Need to upgrade! Please Help!!!!

koralo

Junior Member
Dec 9, 2013
2
0
0
Hey there! So, to start off, let me just say that I dont know much about computers. My current gaming PC was build by a friend of mine. I did the research, picked out the parts I felt best fit my gaming needs, he filled in the blanks, I ordered all my parts and he helped my put it all together. This was about 4 years ago now, and its definitely time for an upgrade.

Games I play:
  • WoW
  • CoD: Ghosts
  • Diablo3
  • Will be playing EoS Online among other upcoming games

I understand I dont need a high end system to play these, but I do feel like its lagging behind a bit these days, especially with CoD: Ghosts.

About my current setup:

Case: Cooler Master Elite 430
Video Card: EVGA GeForce GTX460
Processor: AMD Phenom II X4 Quad-Core Processor 955 3.2GHz
Motherboard: ASUS M4A87TD EVO AM3 AMD 870 SATA 6Gb/s USB 3.0 ATX AMD
Memory: Hyperx Blu Khx1600C9D3B1K2/8Gx Ddr3-1600 8Gb(2X4Gb) Cl9 Memory Kit
Hard Drive: Seagate Barracuda 7200 1TB
Power Supply: 500W Thermaltake power supply
And I'm not sure what kind of cooling fan I have over my CPU, although Im not sure if that's relavent at all. Im not sure how much of this information is at all relavent, so I included as much as I could think of just to be safe.

=======

_To be done_
• a. Rewrite the part of the forum post about upgrading a gaming PC that opens with the words containing "Case: Cooler Master" and closes with "to be safe.", changing "500W" to "650W".
• b. According to the forum post about upgrading a gaming PC, which case is in the current setup?

_Information shown_
=======

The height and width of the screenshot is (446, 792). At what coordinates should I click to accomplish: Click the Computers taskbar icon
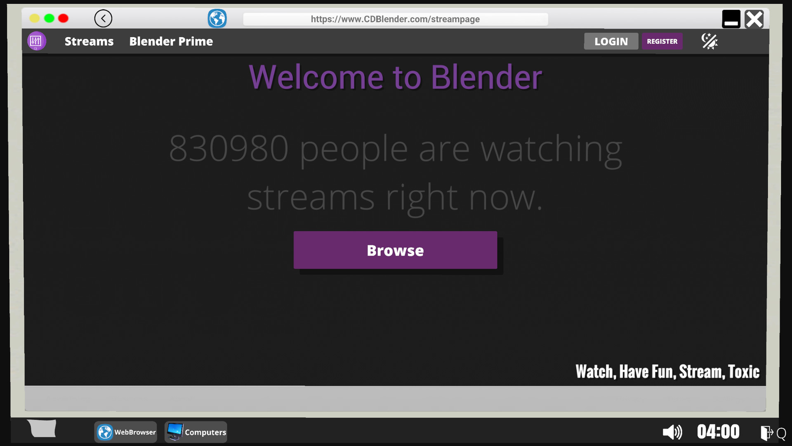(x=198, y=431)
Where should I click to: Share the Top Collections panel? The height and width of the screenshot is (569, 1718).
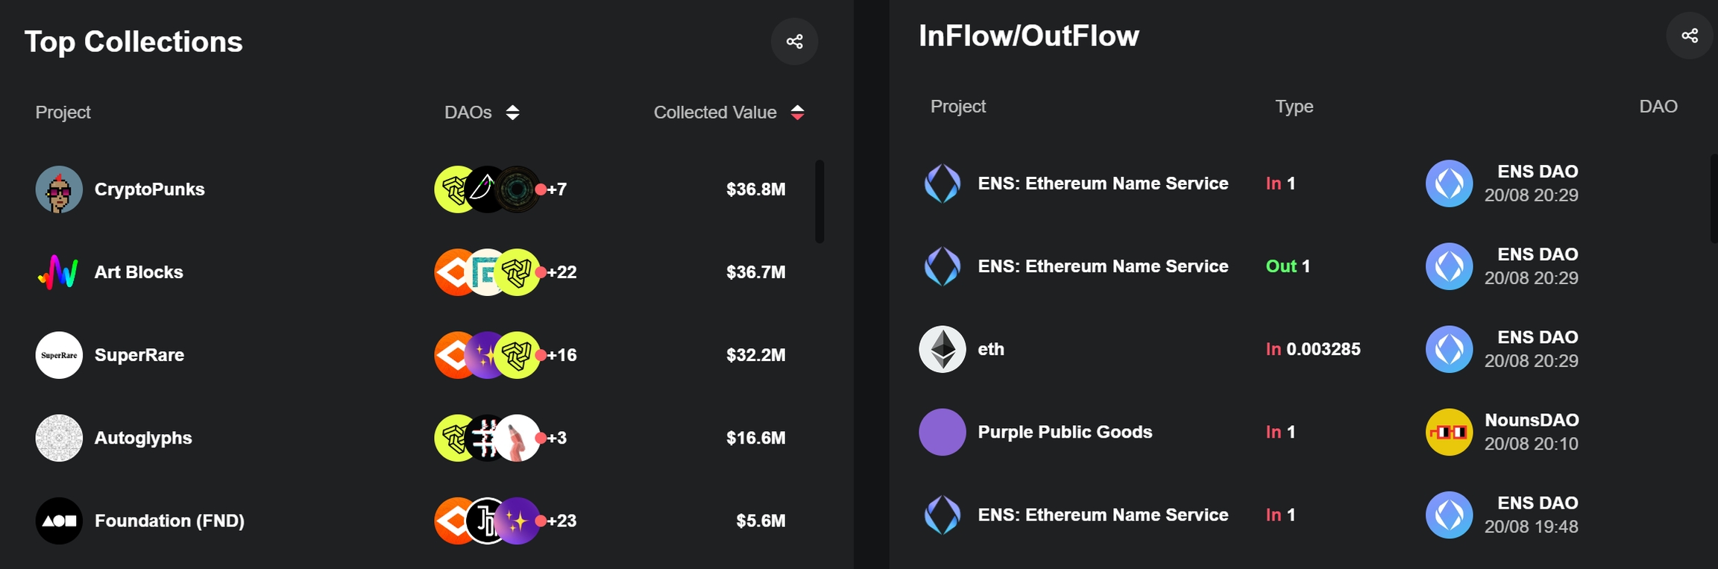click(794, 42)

=======

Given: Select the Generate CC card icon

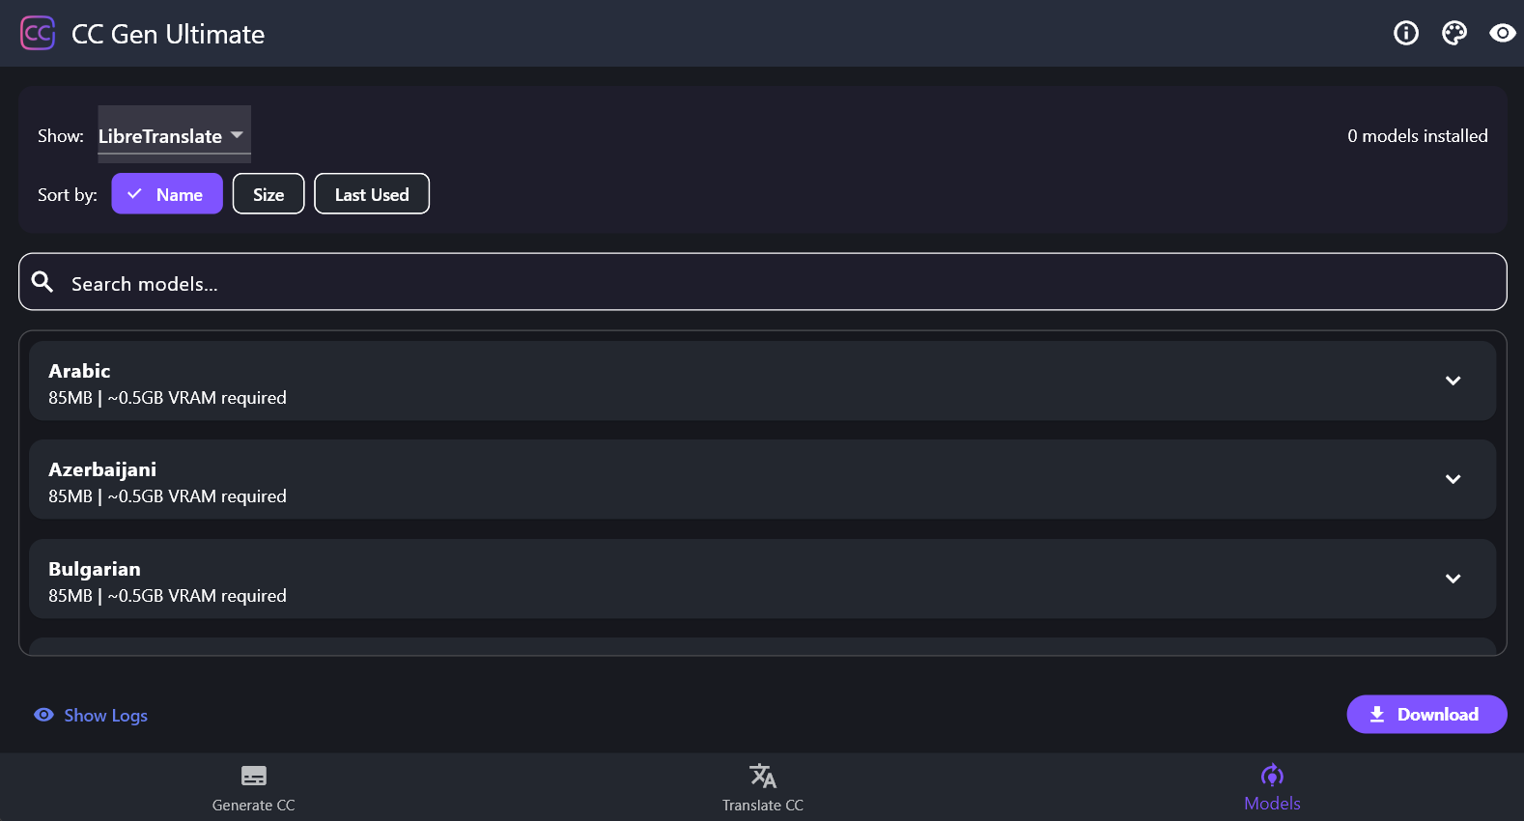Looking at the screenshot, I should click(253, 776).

=======

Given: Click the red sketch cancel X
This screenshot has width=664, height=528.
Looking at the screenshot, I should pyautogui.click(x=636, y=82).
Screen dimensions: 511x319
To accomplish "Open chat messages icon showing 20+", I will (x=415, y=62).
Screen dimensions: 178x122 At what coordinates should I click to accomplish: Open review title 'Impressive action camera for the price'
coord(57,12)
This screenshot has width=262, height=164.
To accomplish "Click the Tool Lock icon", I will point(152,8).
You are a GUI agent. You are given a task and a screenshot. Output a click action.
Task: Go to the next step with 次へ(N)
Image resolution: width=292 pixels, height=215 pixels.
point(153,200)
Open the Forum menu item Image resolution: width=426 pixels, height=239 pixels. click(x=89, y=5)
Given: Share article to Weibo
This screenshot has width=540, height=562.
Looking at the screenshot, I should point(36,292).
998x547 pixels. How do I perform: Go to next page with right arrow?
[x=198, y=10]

=======

_Outputs in order_
• a.
Case: Cooler Master Elite 430
Video Card: EVGA GeForce GTX460
Processor: AMD Phenom II X4 Quad-Core Processor 955 3.2GHz
Motherboard: ASUS M4A87TD EVO AM3 AMD 870 SATA 6Gb/s USB 3.0 ATX AMD
Memory: Hyperx Blu Khx1600C9D3B1K2/8Gx Ddr3-1600 8Gb(2X4Gb) Cl9 Memory Kit
Hard Drive: Seagate Barracuda 7200 1TB
Power Supply: 650W Thermaltake power supply
And I'm not sure what kind of cooling fan I have over my CPU, although Im not sure if that's relavent at all. Im not sure how much of this information is at all relavent, so I included as much as I could think of just to be safe.

• b. Cooler Master Elite 430